The issue for the Queueing people, optimization is extremely hard for large queueing system. Who can guess which algorithms involves in this problem?

Tuesday, March 21, 2006

Sorry to hear Dantzig passing out

I heard a story about Dantzig and Simplex method and still not sure it is real or not.
One day Dantzig entered classroom late. And he found several questions in the blackboard. He thought it was homework.
A few days later, he came to his professor that the homeworks were too hard and he can only solve one questions. The method to solve that question is so called "Simplex method" now, which is one of top 10 algorithms in 20 century algorithm.

You can edit Wikipedia

I just find that Wikipedia applies wiki tech so that people can edit the content.
For example, you can add more content under Game theory.
But I didn't find any template of Operations Research like Game theory. Maybe someone can fill this blank.

Ultimatum game(Splitting dollar game)

Last week, Giuseppe A. Paleologo came to our department and give a talk on the experiment study on the wholesale price contract.

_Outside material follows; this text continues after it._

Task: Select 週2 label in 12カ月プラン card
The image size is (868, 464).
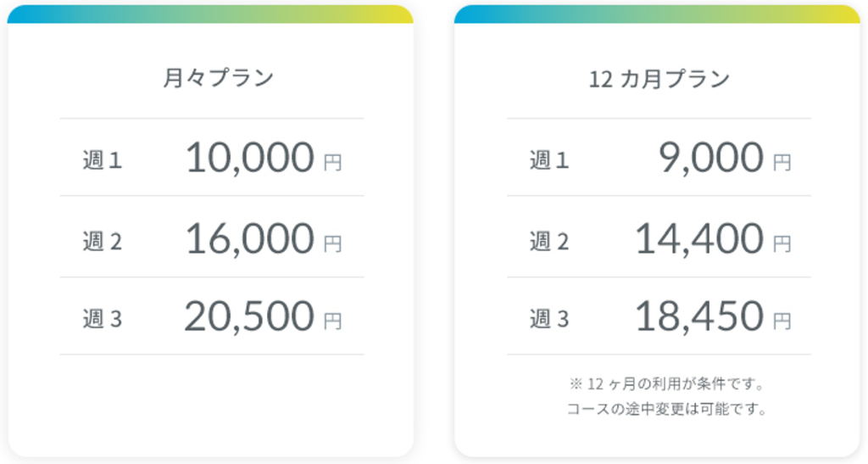Action: pyautogui.click(x=549, y=242)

As expected, people don't behave "rational" in this setting. In the Ultimaturn game, experiment study reveals people tend to be "fair".

Majority of research in OR field are done based on same assumption in Economy - "Rational people". The question is what if this hypothesis fails?

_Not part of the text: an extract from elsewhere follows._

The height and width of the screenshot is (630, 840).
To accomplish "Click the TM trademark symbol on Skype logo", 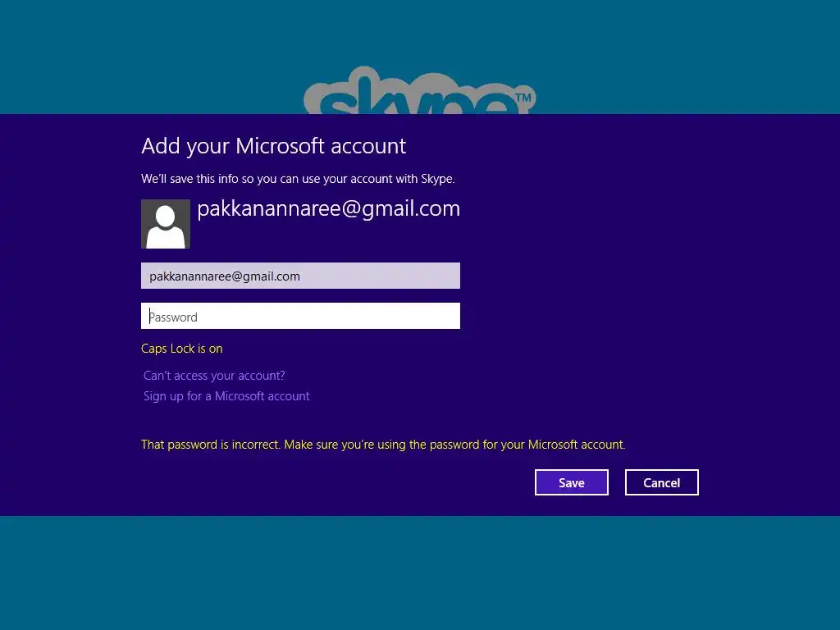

Schweitzer and Cachon examin people behavior in the very simple game newsvendor. I think it is really good start point.

But the problem is that most applications in the OR field may be too complex to do experiment especially when reward is not high to make people more "rational".

Sunday, March 19, 2006

Some useful toolboxs in Matlab for the optimization purpose

I will add more if I find or someone tell me.

Hybrid Toolbox


The Hybrid Toolbox is a Matlab/Simulink toolbox for modeling, simulating, and verifying hybrid dynamical systems, for designing and simulating model predictive controllers for hybrid systems subject to constraints, and for generating linear and hybrid MPC control laws in piecewise affine form that can be directly embedded as C-code in real-time applications.

YALMIP

YALMIP is a MATLAB toolbox for rapid prototyping of optimization problems. The package initially focused on semi-definite programming, but the latest release extends this scope significantly. YALMIP can now be used for:
convex linear, quadratic, second order cone and semidefinite programming.
non-convex quadratic and semidefinite programming (local & global).
mixed integer conic programming.
multi-parametric parametric programming.
geometric programming.

More toolboxes for Matlab are in Matlab Central

A post talking about discrete optimization

In orginal post, the author lists the all kinds of algorithm for the discrete optimization problem
1 Local search methods
2 Ant algorithms
3 Descending search methods
4 Random search methods
5 Tabu search method
6 Adaptive memory search methods
7 Beam search methods
8 Path search methods
9 Evolutionary, genetic search methods
10 Threshold search methods
11 Scatter search method
12 Artificial intelligence methods
13 Simulated annealing method
14 Simulated jumping method
15 Expert systems methods
16 Multiagents methods
17 Neural networks methods
18 Randomized methods
19 Geometric method
20 Cultural algorithms
21 Memetic algorithms
22 Hybrid methods
23 Parallel methods

Then based on others comments, he modifies them,
1 Metaheuristics
1.1 Local search methods
1.2 Simulated annealing method
1.3 Tabu search method
1.4 Evolutionary, genetic search methods
1.4.1 Cultural algorithms
1.5 Ant algorithms
1.6 Memetic algorithms

2 Descending search methods
3 Random search method (historically known as Monte Carlo method)
4 Adaptive memory search methods
5 Beam search methods
6 Path search methods
7 Threshold search methods
8 Scatter search method
9 Artificial intelligence methods
10 Simulated jumping method
11 Expert systems methods
12 Multiagents methods
13 Neural networks methods
14 Geometric method
15 Hybrid methods

We Were Warned: Tomorrow's Oil Crisis

Yesterday, I watched "CNN Presents Classroom: We Were Warned: Tomorrow's Oil Crisis". It seems oil crisis may bring disaster to SCM coz the variable cost of transportation would increase too much. Everything maybe localize. Once fixed cost is relatively low, most OR models will lose their meaning.